Work item: Going line by line through the entries below, note each one with "Uncheck", then report how many there are and nothing else.

Material provided Start Marker

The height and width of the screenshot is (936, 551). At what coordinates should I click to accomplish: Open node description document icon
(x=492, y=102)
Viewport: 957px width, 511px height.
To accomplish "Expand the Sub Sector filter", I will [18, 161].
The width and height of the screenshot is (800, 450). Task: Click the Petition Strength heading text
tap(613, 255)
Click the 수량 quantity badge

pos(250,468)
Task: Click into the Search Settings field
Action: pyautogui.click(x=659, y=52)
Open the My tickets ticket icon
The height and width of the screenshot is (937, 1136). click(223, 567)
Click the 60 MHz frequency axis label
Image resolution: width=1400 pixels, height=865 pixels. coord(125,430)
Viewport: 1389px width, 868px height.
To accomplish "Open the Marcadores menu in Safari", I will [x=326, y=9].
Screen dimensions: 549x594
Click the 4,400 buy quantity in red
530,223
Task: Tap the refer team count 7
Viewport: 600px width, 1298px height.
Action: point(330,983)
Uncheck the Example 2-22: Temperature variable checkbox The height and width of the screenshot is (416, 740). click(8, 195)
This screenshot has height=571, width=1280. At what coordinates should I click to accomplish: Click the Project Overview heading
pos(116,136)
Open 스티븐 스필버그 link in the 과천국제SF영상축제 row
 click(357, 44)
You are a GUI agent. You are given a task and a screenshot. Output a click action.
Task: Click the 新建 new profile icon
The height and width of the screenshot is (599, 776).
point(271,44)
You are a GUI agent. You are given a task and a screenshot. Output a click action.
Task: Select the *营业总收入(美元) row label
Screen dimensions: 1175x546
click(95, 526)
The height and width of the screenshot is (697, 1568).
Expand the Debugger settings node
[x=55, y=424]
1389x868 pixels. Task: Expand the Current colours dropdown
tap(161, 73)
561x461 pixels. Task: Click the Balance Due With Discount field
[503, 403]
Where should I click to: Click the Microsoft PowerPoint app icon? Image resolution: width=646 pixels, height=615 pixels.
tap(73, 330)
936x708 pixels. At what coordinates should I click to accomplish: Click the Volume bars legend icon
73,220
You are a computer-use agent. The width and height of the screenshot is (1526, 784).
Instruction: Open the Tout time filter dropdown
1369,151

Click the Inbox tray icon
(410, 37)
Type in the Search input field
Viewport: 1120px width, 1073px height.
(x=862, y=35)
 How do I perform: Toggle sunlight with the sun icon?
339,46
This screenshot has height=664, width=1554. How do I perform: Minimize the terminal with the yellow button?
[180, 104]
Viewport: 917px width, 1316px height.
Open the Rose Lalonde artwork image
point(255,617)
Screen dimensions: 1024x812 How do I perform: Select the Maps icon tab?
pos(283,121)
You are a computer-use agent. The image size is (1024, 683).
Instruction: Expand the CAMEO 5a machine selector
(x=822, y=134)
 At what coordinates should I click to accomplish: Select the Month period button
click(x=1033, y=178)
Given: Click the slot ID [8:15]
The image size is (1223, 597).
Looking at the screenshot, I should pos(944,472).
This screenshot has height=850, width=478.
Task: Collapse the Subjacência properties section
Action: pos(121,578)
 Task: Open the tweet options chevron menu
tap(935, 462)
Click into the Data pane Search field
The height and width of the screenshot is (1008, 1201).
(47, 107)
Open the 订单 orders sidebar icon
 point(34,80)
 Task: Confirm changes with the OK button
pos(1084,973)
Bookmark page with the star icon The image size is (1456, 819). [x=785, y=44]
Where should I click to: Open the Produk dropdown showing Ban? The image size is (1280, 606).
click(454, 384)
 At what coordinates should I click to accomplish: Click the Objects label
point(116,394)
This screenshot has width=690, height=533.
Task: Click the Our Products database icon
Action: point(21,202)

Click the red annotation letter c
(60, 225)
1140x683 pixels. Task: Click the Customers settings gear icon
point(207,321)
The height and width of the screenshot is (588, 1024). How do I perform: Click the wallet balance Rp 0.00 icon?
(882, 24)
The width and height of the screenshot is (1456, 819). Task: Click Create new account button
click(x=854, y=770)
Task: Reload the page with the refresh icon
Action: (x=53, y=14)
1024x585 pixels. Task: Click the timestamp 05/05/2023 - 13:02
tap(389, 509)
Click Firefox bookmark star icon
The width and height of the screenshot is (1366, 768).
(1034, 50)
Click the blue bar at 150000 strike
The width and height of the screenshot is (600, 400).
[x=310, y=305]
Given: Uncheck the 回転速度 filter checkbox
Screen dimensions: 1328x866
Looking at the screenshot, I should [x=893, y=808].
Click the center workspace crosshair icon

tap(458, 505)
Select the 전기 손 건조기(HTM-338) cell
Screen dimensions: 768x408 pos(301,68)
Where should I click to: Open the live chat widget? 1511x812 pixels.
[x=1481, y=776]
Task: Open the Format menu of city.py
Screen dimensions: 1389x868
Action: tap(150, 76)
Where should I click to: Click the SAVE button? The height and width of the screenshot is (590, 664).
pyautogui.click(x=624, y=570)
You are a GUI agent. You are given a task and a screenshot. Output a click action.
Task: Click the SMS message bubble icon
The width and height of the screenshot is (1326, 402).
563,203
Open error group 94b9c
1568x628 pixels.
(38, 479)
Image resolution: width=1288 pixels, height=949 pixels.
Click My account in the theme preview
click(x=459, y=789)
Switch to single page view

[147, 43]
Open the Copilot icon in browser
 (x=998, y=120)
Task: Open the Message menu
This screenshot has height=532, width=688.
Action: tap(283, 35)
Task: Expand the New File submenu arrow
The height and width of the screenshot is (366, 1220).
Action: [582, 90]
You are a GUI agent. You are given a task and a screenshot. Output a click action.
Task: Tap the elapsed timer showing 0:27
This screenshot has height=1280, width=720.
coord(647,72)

Material provided End Marker

Result: 2